-- Supplied entries follows --

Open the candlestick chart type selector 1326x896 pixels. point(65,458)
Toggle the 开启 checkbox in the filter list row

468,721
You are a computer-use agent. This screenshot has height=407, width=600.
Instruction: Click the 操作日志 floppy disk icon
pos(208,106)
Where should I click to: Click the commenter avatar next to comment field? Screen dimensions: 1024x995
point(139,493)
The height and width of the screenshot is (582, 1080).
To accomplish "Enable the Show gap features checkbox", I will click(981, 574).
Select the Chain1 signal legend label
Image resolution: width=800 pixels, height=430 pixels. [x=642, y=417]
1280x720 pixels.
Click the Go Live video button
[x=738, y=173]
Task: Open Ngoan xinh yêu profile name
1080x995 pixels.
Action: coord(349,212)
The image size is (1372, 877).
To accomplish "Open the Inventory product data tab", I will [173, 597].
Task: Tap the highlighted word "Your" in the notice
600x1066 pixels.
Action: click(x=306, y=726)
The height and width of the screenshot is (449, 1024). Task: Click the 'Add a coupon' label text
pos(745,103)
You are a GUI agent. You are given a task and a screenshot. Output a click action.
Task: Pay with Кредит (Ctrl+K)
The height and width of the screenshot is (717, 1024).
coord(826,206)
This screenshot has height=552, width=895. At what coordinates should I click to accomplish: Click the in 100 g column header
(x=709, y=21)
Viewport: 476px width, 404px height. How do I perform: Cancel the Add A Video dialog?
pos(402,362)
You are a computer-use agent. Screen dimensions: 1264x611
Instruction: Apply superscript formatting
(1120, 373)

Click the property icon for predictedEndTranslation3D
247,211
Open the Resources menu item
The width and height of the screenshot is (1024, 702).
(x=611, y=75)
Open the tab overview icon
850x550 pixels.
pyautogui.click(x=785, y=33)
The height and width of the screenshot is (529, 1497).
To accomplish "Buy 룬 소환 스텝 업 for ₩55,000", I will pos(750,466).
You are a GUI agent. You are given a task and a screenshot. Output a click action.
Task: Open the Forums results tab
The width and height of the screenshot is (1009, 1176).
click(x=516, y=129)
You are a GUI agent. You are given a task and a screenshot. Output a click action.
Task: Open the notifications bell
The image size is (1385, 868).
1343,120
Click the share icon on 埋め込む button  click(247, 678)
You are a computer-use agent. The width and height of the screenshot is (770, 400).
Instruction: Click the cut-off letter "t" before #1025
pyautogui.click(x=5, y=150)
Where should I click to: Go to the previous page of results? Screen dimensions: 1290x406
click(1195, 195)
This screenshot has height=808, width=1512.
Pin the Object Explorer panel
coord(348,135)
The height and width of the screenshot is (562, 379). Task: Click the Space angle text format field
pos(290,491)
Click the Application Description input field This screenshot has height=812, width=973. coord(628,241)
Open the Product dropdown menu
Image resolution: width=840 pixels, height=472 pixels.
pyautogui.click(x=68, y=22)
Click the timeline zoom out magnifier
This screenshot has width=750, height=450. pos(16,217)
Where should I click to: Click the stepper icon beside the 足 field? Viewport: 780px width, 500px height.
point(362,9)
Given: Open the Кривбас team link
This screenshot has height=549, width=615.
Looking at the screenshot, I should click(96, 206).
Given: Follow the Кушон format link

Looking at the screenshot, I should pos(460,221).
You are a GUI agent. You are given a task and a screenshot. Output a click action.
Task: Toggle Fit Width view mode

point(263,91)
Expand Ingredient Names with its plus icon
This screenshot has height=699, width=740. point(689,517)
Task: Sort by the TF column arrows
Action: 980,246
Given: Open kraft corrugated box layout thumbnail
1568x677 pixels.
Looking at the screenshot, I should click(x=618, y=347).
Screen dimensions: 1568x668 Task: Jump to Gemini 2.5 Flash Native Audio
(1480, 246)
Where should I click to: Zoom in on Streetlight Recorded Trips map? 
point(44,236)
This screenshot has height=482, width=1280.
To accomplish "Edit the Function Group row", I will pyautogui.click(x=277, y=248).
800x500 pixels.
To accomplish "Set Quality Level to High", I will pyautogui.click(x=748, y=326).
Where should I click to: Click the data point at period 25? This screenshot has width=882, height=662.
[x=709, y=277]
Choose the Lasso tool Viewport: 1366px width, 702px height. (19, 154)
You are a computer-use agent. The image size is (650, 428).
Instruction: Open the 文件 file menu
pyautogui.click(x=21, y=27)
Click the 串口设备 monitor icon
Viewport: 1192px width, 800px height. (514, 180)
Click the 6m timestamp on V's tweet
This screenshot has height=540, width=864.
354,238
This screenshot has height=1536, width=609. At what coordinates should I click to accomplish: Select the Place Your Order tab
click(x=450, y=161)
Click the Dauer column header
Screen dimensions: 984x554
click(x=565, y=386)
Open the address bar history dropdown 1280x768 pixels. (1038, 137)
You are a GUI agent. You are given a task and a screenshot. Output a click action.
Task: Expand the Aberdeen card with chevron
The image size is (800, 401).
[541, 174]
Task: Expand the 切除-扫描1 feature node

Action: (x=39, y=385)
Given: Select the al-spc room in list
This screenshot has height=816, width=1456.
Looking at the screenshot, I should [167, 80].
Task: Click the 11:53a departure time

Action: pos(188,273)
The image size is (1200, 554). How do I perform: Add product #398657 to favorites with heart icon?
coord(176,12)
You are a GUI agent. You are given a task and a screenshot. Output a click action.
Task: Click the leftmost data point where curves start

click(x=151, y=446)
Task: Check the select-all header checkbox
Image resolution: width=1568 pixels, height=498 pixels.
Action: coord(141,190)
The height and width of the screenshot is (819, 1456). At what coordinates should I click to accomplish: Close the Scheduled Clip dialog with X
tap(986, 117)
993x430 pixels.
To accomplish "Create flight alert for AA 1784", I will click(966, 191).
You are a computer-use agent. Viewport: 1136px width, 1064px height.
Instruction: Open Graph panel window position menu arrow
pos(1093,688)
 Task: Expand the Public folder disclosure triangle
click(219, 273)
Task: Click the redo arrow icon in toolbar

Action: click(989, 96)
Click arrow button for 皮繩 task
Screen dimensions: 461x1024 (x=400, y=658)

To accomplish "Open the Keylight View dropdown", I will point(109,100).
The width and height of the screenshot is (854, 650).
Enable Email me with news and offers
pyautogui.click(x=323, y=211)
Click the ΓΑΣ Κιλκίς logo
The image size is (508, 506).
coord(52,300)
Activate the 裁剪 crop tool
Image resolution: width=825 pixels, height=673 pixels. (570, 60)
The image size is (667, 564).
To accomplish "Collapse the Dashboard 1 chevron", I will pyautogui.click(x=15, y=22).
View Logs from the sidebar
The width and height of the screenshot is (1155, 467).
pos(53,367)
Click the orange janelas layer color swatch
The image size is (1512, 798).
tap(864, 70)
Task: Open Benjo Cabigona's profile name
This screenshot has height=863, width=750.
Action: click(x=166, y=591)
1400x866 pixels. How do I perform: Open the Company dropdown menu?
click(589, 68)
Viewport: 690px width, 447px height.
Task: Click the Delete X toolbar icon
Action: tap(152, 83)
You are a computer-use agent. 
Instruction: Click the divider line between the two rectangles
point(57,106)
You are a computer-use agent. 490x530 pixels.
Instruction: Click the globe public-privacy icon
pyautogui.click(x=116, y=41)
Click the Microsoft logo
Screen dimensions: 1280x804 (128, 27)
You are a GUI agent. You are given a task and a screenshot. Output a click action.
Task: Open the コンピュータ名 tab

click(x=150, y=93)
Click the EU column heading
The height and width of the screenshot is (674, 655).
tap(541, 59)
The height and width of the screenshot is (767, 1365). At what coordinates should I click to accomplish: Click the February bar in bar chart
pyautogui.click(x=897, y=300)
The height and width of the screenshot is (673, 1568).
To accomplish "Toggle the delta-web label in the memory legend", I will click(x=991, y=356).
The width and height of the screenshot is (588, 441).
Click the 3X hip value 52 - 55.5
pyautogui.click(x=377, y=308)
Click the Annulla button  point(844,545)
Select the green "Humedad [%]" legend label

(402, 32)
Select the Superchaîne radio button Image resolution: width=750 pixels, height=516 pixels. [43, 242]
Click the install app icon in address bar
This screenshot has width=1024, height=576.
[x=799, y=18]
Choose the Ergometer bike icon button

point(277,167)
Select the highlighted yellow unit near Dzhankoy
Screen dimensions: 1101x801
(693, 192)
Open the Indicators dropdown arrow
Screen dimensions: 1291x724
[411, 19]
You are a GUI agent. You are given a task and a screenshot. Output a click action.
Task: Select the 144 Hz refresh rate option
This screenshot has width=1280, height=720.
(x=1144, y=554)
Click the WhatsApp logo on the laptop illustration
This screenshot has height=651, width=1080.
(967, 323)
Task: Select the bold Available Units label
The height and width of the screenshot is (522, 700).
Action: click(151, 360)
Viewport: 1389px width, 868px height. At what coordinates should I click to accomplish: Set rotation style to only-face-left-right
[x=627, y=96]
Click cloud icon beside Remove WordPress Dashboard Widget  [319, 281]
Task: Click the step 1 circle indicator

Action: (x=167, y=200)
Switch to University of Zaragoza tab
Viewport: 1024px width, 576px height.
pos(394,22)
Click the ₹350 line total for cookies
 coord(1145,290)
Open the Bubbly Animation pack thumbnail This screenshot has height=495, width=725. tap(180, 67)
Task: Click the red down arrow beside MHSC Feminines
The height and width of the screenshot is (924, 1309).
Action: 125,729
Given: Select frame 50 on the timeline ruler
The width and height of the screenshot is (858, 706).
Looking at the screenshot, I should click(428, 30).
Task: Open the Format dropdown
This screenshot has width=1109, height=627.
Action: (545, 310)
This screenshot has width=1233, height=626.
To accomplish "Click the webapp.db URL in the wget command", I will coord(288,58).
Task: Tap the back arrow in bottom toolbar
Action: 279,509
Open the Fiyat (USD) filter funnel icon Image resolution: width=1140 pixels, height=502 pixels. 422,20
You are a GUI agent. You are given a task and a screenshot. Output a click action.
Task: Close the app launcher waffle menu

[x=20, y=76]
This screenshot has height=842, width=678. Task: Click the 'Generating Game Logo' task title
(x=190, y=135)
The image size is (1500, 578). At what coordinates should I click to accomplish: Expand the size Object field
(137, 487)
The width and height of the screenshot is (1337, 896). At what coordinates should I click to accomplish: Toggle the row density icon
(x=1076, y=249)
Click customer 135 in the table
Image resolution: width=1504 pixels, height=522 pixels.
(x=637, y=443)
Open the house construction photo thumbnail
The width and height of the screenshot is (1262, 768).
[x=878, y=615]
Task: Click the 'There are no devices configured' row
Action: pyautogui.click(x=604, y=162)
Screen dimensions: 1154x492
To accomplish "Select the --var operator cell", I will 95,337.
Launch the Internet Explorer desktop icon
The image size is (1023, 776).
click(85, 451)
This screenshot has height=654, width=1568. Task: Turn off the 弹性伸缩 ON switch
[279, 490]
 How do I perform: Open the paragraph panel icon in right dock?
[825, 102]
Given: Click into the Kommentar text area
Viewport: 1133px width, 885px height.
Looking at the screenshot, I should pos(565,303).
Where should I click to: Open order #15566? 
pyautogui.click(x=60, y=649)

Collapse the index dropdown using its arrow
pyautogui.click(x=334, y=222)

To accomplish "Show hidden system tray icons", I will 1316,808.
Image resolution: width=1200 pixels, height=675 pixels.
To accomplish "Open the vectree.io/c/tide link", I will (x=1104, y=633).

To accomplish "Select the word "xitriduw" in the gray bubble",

-- Supplied entries concluded --

• [Exercise details] What needs duplicating is the run of lines from the one containing "Where should I click to: Open order #15566?" through the last line of the entries above, exact and complete.

• [Task result]
Where should I click to: Open order #15566? 
pyautogui.click(x=60, y=649)

Collapse the index dropdown using its arrow
pyautogui.click(x=334, y=222)

To accomplish "Show hidden system tray icons", I will 1316,808.
Image resolution: width=1200 pixels, height=675 pixels.
To accomplish "Open the vectree.io/c/tide link", I will (x=1104, y=633).

To accomplish "Select the word "xitriduw" in the gray bubble",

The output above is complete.